There are many articles on things like roth vs. traditional IRAs. Very few actually walk through an example with numbers, which I find illustrative.
Let’s take an example where I make 8k and can put my in money in a regular investment account, a roth ira, or a traditional ira. Assume that my tax rate is 25% (which is the same now, in the future, on capital gains etc.). Also assume that I have a stock that I can invest in which will double my money. Let’s compare the outcome across these three options:
Regular investment account. I pay taxes now so I invest 8k * 0.75 = 6k. That money doubles to 12k. When I sell the stock I pay 6k * 0.25 = 1.5k in capital gains tax. I end up with 10.5k.
Roth IRA. I pay taxes now so I invest 8k * 0.75 = 6k.

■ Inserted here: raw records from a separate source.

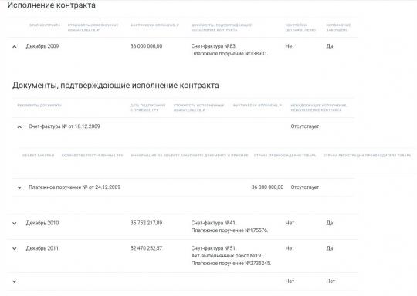Click Платежное поручение №138931 text
This screenshot has width=417, height=296.
[x=229, y=54]
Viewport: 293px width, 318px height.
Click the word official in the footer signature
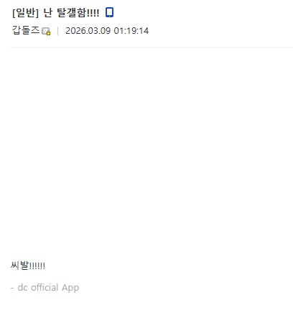[x=45, y=287]
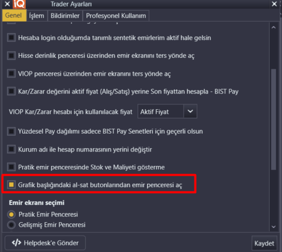The image size is (282, 252).
Task: Check Yüzdesel Pay dağılımı BIST Pay checkbox
Action: pos(11,131)
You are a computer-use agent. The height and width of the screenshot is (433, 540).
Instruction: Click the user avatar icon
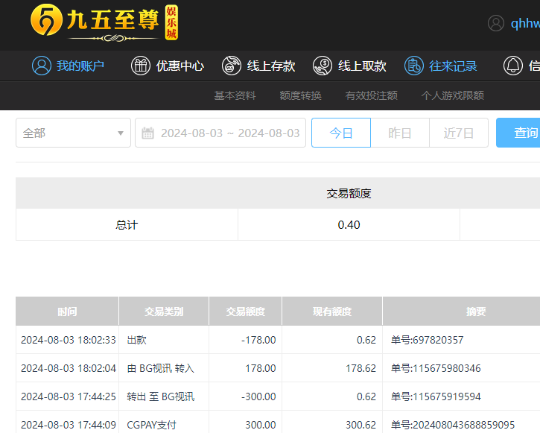(496, 23)
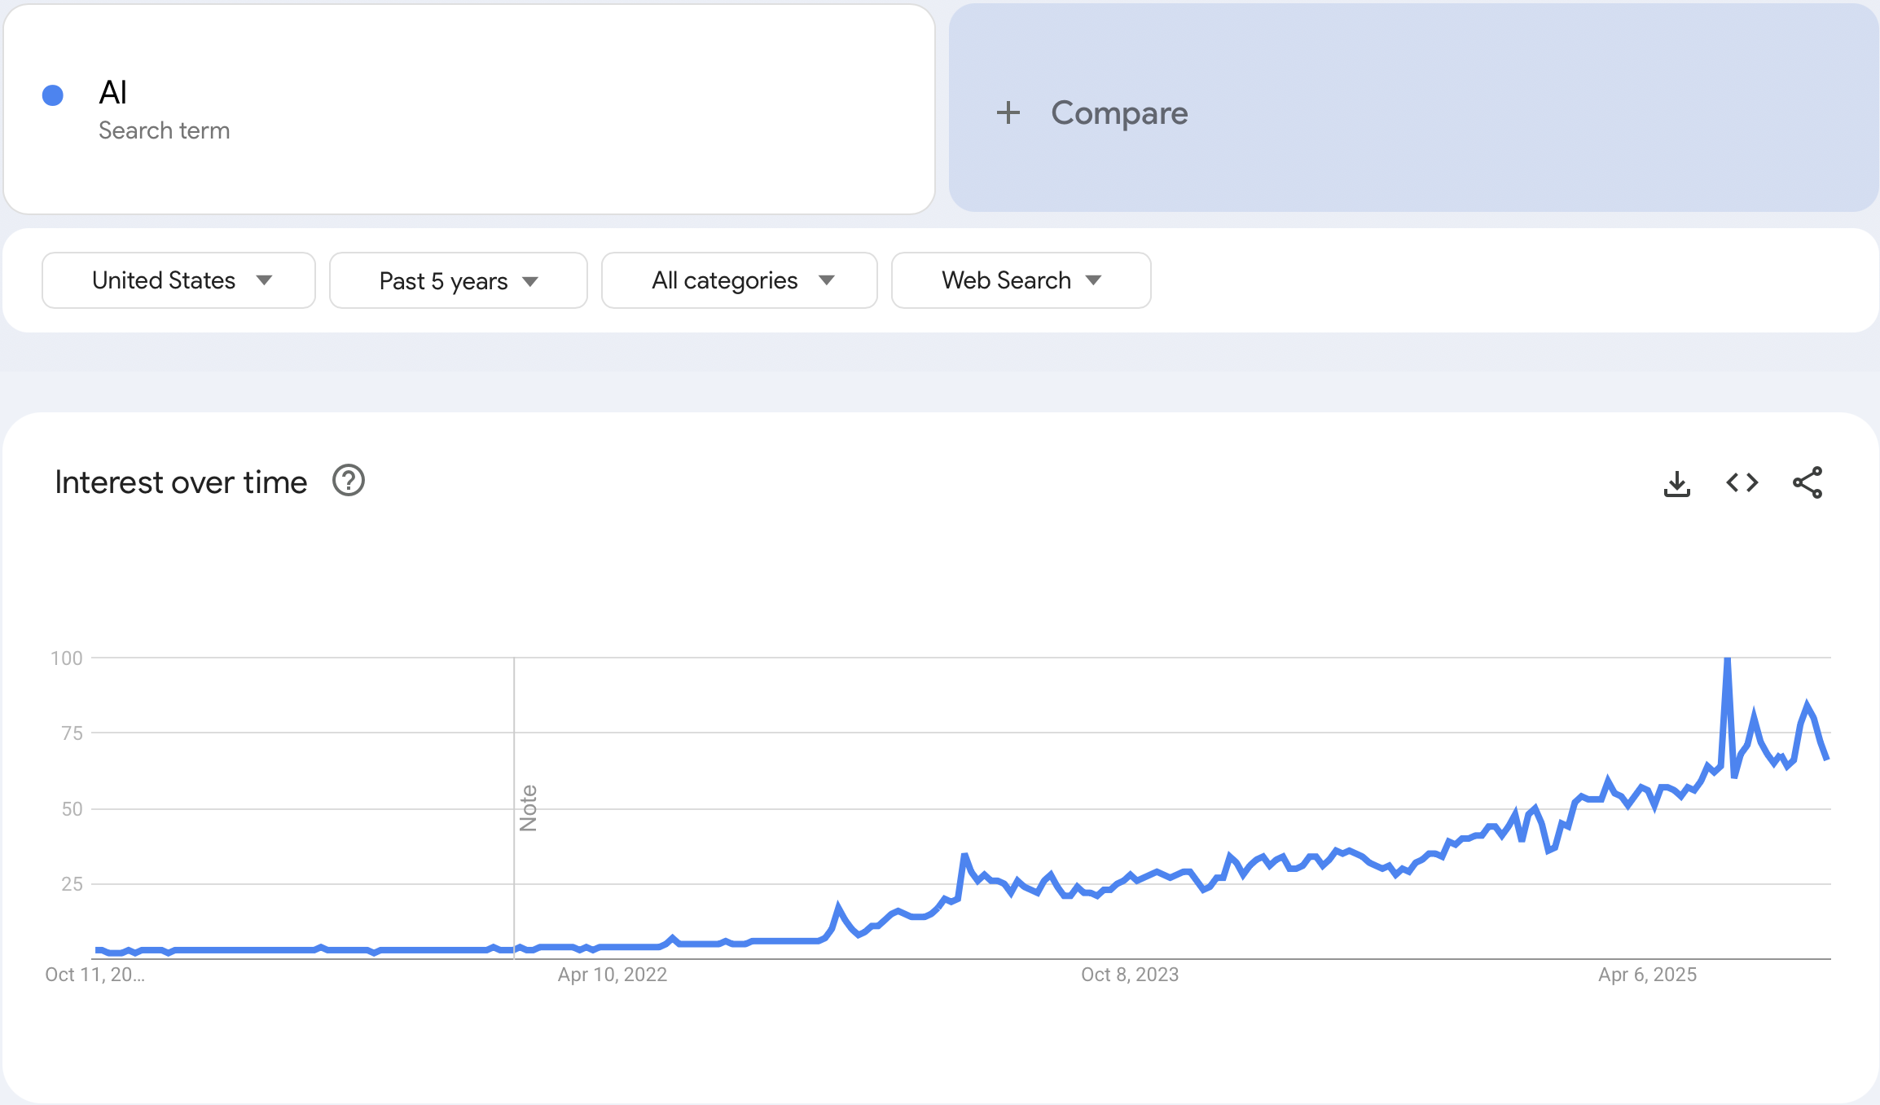The image size is (1880, 1105).
Task: Click the Note marker on the chart
Action: click(x=528, y=808)
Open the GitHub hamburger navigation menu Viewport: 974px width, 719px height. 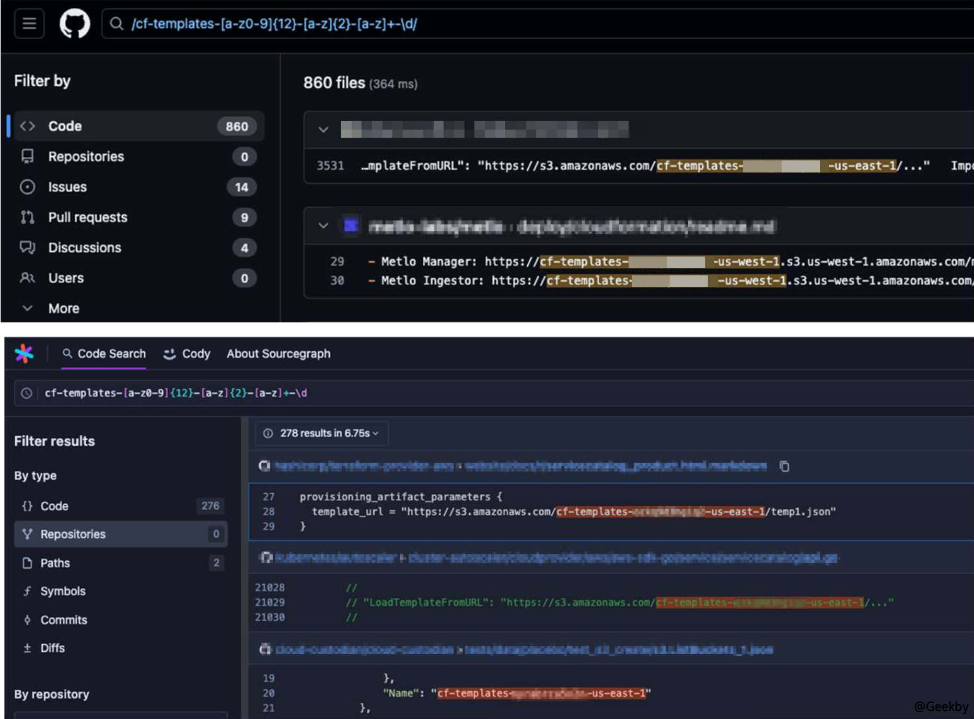pyautogui.click(x=29, y=24)
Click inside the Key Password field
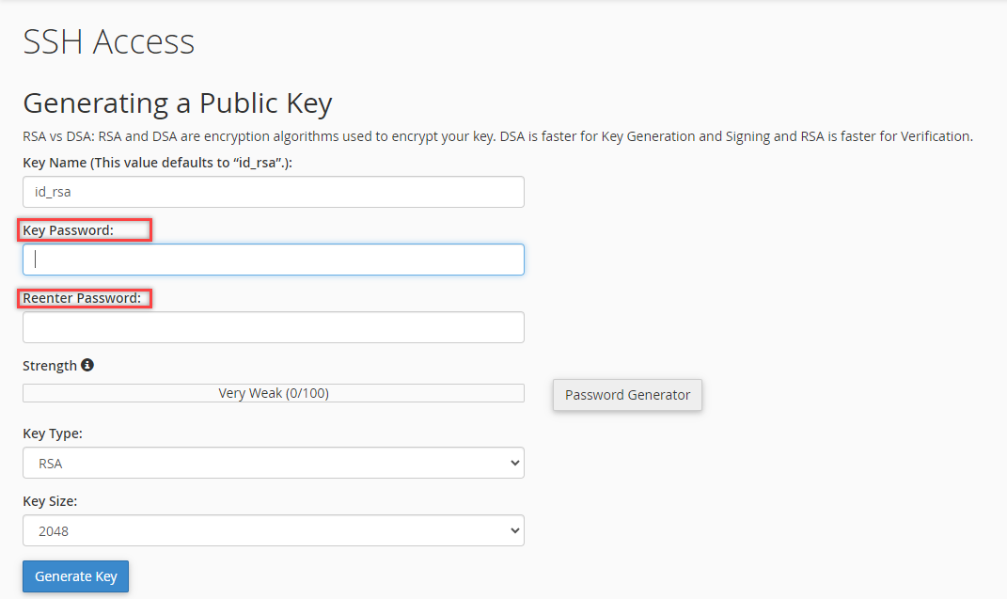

That money doubles to 12k. Because I paid taxes ahead of time, I end up with 12k.
Traditional IRA. I don’t pay taxes now but the IRA investment limit is 6k so I put 6k in a traditional IRA. I have an extra 2k which becomes 1.5k after tax which I put in a regular investment account. The 6k in the traditional IRA grows to 12k. I still have to pay taxes on it so I get 12k * 0.75 = 9k. The 1.5k in the regular investment account grows to 3k. I have to pay capital gains on the 1.5k in gains of 1.5k * 0.25 = 0.375k so I get 3k - 0.375k = 2.625k. In total, I end up with 9k + 2.625k = 11.625k.
The regular investment account is the worst because you have to pay taxes on capital gains in addition to income. The real beauty of either a roth IRA, traditional IRA, or even a 401k for that matter is that you don’t have to pay capital gains taxes. The roth IRA is better than the traditional IRA because you can effectively contribute more money to it (the contribution limit is the same but after-tax dollars are worth more than before-tax dollars). Another advantage of the roth IRA not illustrated in this example is that you can take out the principle without a penalty (e.g. to buy a house).
The difference between an IRA and 401k is also often a point of confusion. A 401k has the same tax benefits of an IRA. The difference is that it has higher contributing limits but typically has worse investment options. With an IRA, you can choose whatever index fund you like. With a 401k, you’re often limited to mutual funds with high expense ratios which compounds over time. One hack is to contribute to a 401k and then roll it over to a roth IRA.
In general, the right option for most people is using their money in the following order:
401k matching to get free money from your employer
Pay off any debt you have (unless it’s at a very low-interest rate)
Max out your roth IRA
Contribute to a mix of your 401k (which has tax advantages) and a regular investment account (which you can take out without fees at any time)
Keep an eye on opportunities to rollover your 401k to your IRA (e.g. switching jobs)
I’ve shared this with a variety of friends. Here are a few of the valuable points they’ve made:
Nate: If tax rates increase over time, then the roth IRA would be even a larger winner. One good thing about the traditional IRA is that it is taxed at the effective tax rate (the weighted average from your income bracket) as opposed to the roth IRA which is taxed at the marginal tax rate (which will be higher).
Seth: You can’t rollover a 401k directly to a roth IRA. You have to go 401k -> traditional IRA -> roth IRA which is known as a backdoor roth IRA conversion. Also, what’s best depends on a prediction of future tax rates — in general, tax rates usually go up making the roth IRA even better. Also, some people talk about having both some money in roth IRA and traditional IRA as tax diversification not wanting to bet fully on tax rates being lower or higher in the future.
Ray: You could better highlight how important low fees are. Also, differences between tax rates now and later matters a lot. If you’re like 45 at your peak earnings potential (and therefore peak tax bracket), an traditional IRA will be better. It’s just about whether your taxes are higher when you’re putting money in or when you’re pulling money out.